*** Opening TEXT PASSAGE ***

Copycat Swig Sugar Cookies

Thick, soft and sweet, you will DIE over how good these Copycat Swig Sugar Cookies are! These pressed cookies are made with really common pantry ingredients, are softly baked to keep them tender and frosted with a light pink buttercream. Faster to make than my cut-out sugar cookies and scooped directly onto the baking sheet like my Chewy Sugar Cookies.

iced swig sugar cookies on pan

Thick and Delicious Swig Sugar Cookies!

During my college days, Swig Sugar Cookies were the thing. Incase you have no idea what I’m talking about or have never heard of Swig, it is a soda stand in Arizona, Utah and Idaho that happens to serve cookies along with their soda concoctions. Year after year, they became popular because of these pressed sugar cookies that were thick and soft with light pink frosting. While they have great soda pop, they are known for their Sugar Cookies.

A True Copycat

While there are lots of copycat recipes out there, some calling for random ingredients like sour cream, it is not a true Swig Sugar Cookie copycat! Through some friends, I was able to get a copy of the ingredients list and since legally they have to list all the ingredients in order from most to least, I was able to figure out a basic recipe to work from. Then from there, I was able to make small tweaks to get these tasting as close to the original as possible. I hope you find that to be true as well! (This is exactly the method I used to create my Cinnabon Clone and we all know how much you love that recipe 😉 )

Main Ingredients Needed

Like I mentioned above, you just need some simple pantry ingredients to make these cookies. There are a few extra ingredients that aren’t in a roll out sugar cookie, but have their purposes!

*** Closing TEXT PASSAGE ***
*** Opening SOURCE DATA ***

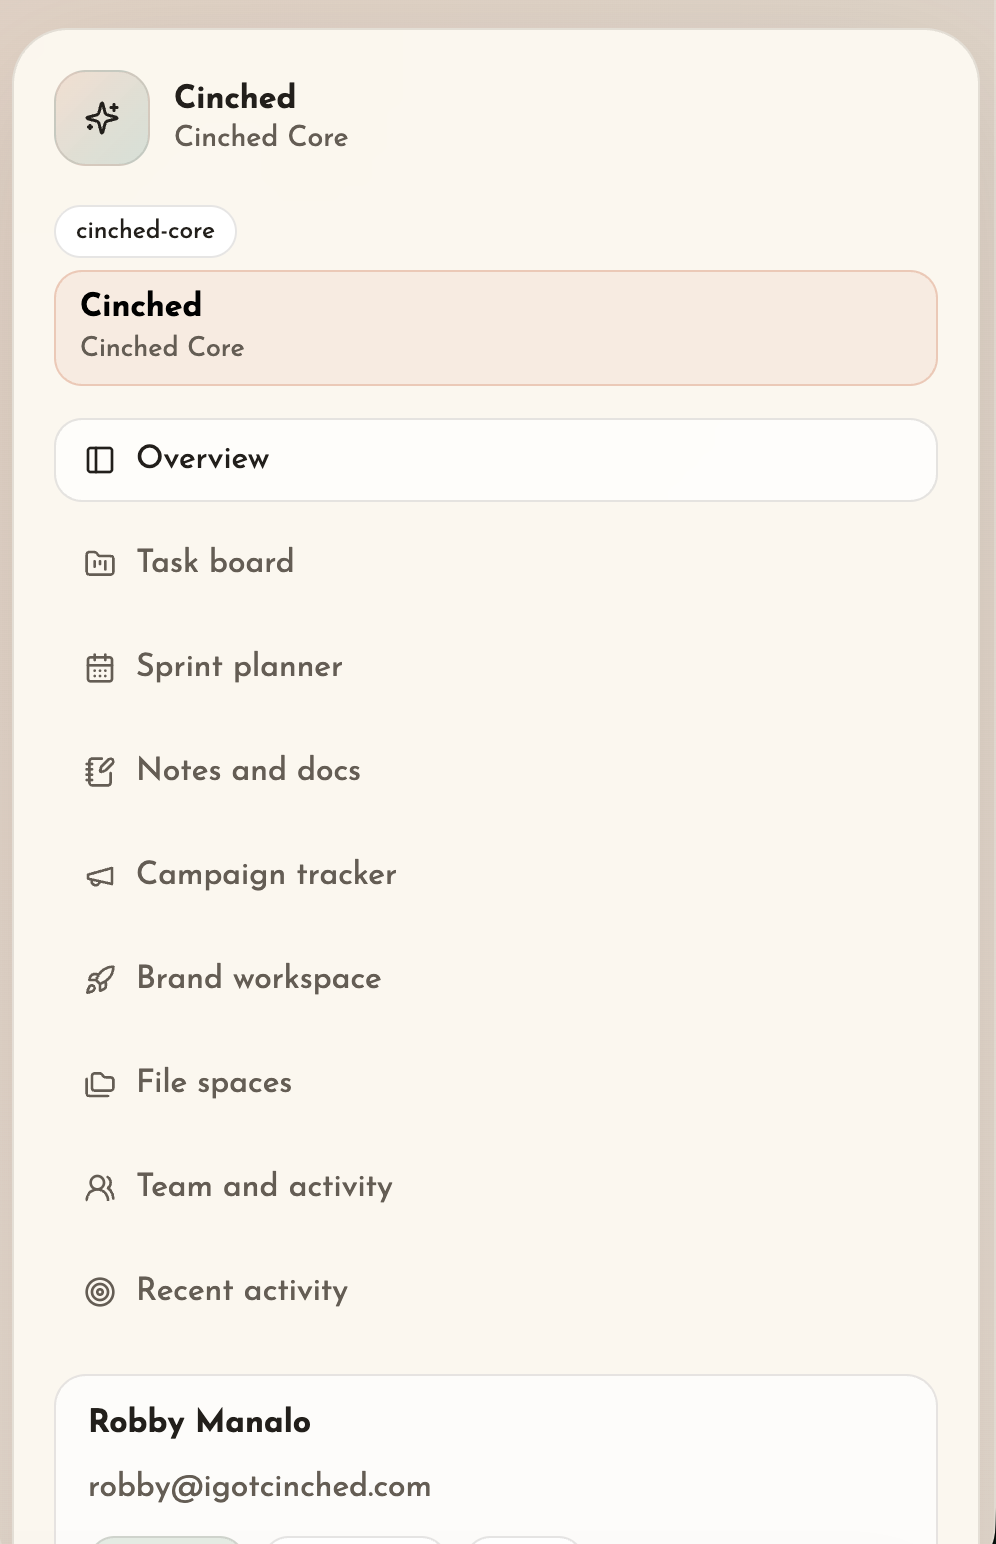Click the highlighted Cinched Core workspace card
996x1544 pixels.
click(495, 328)
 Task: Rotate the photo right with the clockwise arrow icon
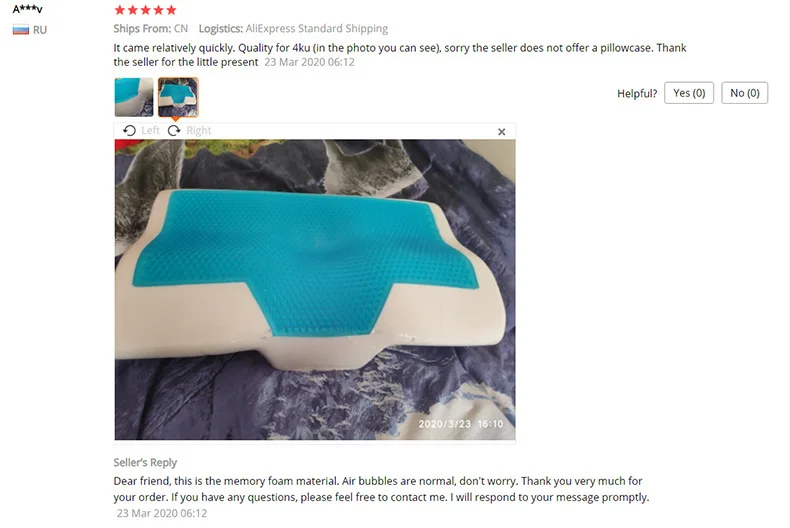click(x=174, y=130)
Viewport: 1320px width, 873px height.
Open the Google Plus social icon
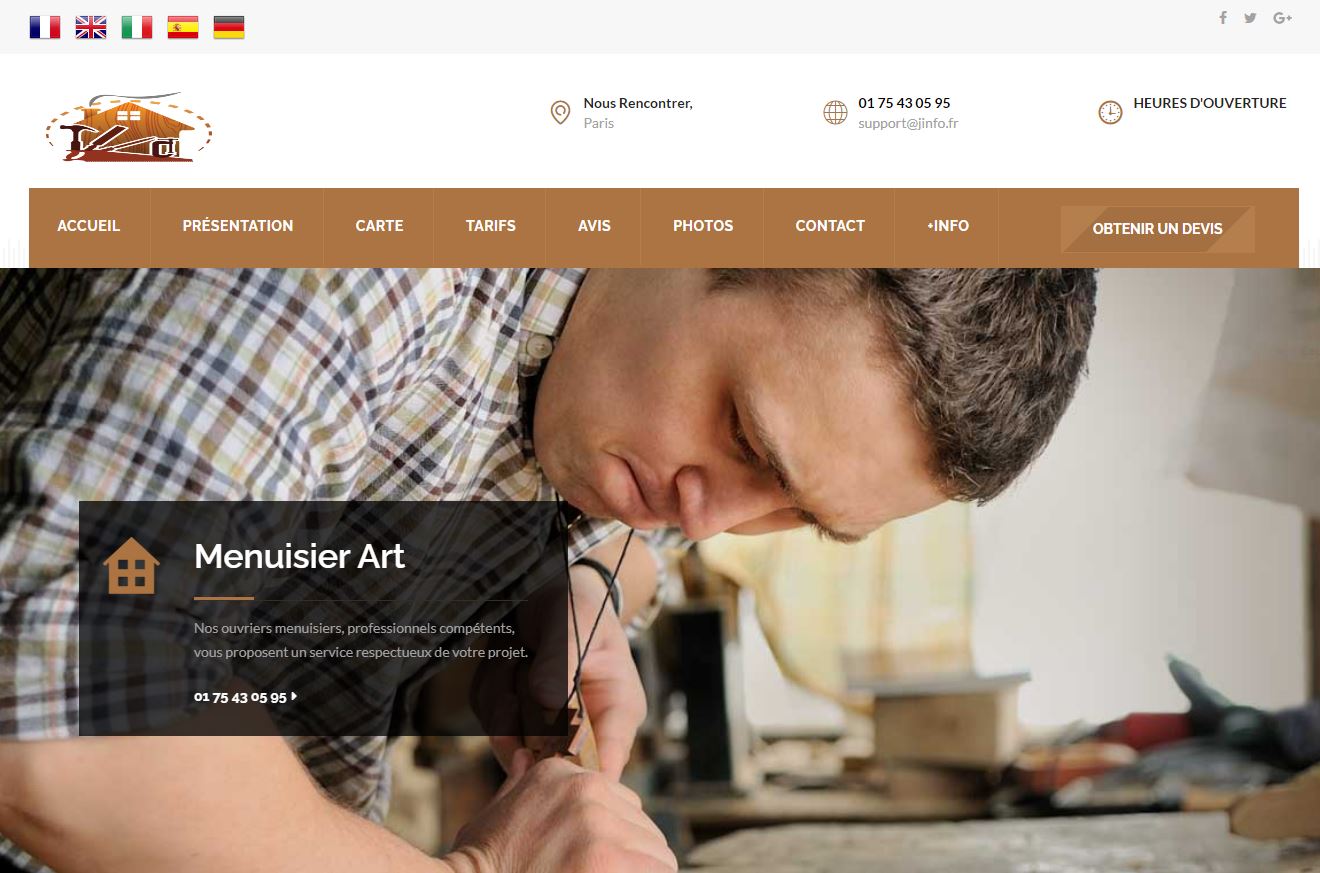pyautogui.click(x=1283, y=18)
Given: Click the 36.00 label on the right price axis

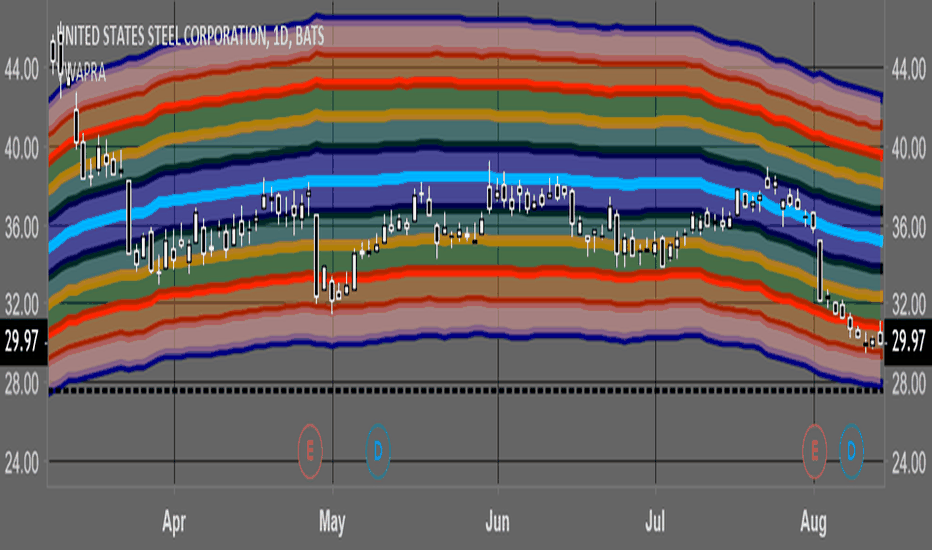Looking at the screenshot, I should point(909,227).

*** Closing SOURCE DATA ***

▸ WORK INSTRUCTION: Could you return, word for word, the stretch of the cookie recipe from "iced swig sugar" through "their Sugar Cookies."? The data is separate material from the cookie recipe.

▸ OUTPUT OF THE EXERCISE:
iced swig sugar cookies on pan

Thick and Delicious Swig Sugar Cookies!

During my college days, Swig Sugar Cookies were the thing. Incase you have no idea what I’m talking about or have never heard of Swig, it is a soda stand in Arizona, Utah and Idaho that happens to serve cookies along with their soda concoctions. Year after year, they became popular because of these pressed sugar cookies that were thick and soft with light pink frosting. While they have great soda pop, they are known for their Sugar Cookies.